Sus labios carnosos se curvaron en una sonrisa. La más bonita que había visto en mucho tiempo.

—¿Puedo hacerte una pregunta? —dijo de forma repentina. Yo asentí y de inmediato recordé que no podía verme, así que le dije que sí—. ¿Por qué quieres relacionarte conmigo?

Me quedé en blanco durante unos momentos. No sabía exactamente qué responder a eso. Más bien no sabía qué era lo que él quería escuchar.

—Porque... me caíste bien. Eres un tipo simpático y sabes leer en código secreto. Eso debería ser suficiente.

De nuevo le saqué una sonrisa.

—No deberías pensar en ser mi amigo. Voy a resultarte muy aburrido en cuanto pase algo de tiempo.

No entendí por qué, pero aquello me cayó como una patada en el estómago.

—¿No te parece que eso debería averiguarlo yo mismo?
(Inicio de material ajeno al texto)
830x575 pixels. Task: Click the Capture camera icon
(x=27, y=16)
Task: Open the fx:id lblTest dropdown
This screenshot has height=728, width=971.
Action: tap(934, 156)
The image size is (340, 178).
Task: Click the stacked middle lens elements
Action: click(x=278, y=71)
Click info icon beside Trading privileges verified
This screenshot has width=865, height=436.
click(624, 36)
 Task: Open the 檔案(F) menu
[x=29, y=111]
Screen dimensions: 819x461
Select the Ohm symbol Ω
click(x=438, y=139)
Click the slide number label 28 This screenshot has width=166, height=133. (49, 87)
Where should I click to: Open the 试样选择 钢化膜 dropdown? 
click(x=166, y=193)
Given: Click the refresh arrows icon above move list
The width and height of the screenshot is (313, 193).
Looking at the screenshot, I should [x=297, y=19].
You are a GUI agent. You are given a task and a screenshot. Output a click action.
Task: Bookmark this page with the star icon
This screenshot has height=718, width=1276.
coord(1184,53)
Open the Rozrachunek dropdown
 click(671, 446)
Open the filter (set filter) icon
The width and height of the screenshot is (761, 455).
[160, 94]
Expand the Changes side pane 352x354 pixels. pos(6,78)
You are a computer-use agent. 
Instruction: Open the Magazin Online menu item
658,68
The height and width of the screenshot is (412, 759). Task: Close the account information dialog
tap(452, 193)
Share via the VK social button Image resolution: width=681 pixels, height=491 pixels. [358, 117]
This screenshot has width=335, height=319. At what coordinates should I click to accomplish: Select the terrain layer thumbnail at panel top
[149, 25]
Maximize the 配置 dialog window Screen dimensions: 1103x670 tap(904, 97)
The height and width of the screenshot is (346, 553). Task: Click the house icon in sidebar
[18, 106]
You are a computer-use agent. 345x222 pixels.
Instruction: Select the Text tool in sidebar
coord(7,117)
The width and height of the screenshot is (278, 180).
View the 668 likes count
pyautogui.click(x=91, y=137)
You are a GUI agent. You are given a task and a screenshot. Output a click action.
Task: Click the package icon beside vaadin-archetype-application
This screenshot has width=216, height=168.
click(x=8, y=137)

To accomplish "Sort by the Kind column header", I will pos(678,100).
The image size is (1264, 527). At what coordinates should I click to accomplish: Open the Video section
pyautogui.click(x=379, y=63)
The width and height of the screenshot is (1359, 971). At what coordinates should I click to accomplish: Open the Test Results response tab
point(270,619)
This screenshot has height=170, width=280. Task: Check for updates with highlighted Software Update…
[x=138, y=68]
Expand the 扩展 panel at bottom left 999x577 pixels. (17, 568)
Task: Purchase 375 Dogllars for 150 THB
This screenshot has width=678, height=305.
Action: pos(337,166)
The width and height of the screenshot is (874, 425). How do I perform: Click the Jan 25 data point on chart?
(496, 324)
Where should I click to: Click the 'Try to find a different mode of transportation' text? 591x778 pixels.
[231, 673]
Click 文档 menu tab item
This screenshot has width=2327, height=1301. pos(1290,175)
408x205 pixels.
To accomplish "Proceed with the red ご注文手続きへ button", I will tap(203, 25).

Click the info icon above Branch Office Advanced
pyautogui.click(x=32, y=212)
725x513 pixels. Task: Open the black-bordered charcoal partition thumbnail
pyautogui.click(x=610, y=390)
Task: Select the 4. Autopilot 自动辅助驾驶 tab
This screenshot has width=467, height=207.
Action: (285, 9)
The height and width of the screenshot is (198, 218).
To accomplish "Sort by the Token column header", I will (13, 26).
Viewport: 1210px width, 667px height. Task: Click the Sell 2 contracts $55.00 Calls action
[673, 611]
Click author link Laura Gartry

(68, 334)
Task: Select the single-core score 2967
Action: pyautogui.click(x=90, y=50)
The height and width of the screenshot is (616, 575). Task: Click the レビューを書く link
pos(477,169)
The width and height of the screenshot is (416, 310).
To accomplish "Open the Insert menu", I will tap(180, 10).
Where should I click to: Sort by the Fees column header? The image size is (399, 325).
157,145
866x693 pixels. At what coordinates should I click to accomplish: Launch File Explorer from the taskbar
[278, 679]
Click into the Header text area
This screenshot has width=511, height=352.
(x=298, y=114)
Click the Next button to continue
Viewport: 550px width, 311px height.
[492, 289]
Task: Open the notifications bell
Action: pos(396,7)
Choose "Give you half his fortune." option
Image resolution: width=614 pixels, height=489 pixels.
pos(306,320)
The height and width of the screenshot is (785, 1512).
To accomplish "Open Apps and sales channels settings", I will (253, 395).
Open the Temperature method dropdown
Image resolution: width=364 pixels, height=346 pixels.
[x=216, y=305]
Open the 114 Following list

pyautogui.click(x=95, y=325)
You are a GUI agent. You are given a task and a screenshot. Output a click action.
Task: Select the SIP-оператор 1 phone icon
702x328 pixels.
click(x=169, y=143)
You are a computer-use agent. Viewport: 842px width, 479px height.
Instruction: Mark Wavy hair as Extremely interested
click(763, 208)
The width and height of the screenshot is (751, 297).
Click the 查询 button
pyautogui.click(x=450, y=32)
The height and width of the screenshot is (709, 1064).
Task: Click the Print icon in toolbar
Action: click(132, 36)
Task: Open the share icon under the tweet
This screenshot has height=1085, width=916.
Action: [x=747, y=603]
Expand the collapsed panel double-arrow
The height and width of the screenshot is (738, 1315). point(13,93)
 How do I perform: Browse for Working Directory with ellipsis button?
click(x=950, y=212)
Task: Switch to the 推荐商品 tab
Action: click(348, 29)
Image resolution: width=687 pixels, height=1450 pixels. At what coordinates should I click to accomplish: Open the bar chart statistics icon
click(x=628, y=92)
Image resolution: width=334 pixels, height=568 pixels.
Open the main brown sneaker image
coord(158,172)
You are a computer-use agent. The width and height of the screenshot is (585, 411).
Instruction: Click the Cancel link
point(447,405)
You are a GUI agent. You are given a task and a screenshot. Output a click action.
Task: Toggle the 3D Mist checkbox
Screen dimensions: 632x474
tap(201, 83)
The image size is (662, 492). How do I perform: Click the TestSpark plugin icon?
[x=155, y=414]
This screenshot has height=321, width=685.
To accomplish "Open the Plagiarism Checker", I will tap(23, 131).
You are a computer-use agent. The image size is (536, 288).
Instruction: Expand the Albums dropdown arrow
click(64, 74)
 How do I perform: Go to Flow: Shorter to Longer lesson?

—Yo sé que va a pasar. Siempre pasa. Nunca he tenido un amigo que dure más de dos semanas.

—Apenas llevamos, ¿cuánto?, ¿tres días de conocernos? Creo que te estás apurando demasiado. ¿O será que el que te resulta aburrido en realidad soy yo?

Estaba bastante molesto a esas alturas.

—No, pero no quisiera seguir relacionándome contigo si tú... te aburres. No me gusta provocarle lástima a la gente y que solo se acerquen a mí por eso.

Pestañeé, sonriendo de forma incrédula. ¿Qué demonios estaba intentando decirme?

Me levanté de la cama y noté que Samuel se había puesto en guardia cuando sintió mis pasos.

—Bien, no sé cómo debería tomarme lo que dijiste, pero me quedó claro que no quieres hacer amigos. Así que... me voy. No me aburrí de ti ni siento lástima, si es lo que quieres saber.

Y luego de decir esto, me marché de allí sin pensarlo dos veces.

Solía ser muy impulsivo la mayor parte del tiempo. Tanto que en ocasiones metía la pata hasta el fondo, y solo cuando se me enfriaba la cabeza me daba cuenta de lo que había hecho. Pero también era demasiado orgulloso como para admitir que la había cagado, y buscaba mil justificaciones para intentar sentirme menos miserable.

Llegué a mi casa y me metí directo a mi cuarto. Estaba muy molesto, no entendía qué demonios había pasado y cada vez que recordaba las palabras de Samuel, me hervía la sangre.

Ya está, no volvería a hacer sociales con nadie nunca más.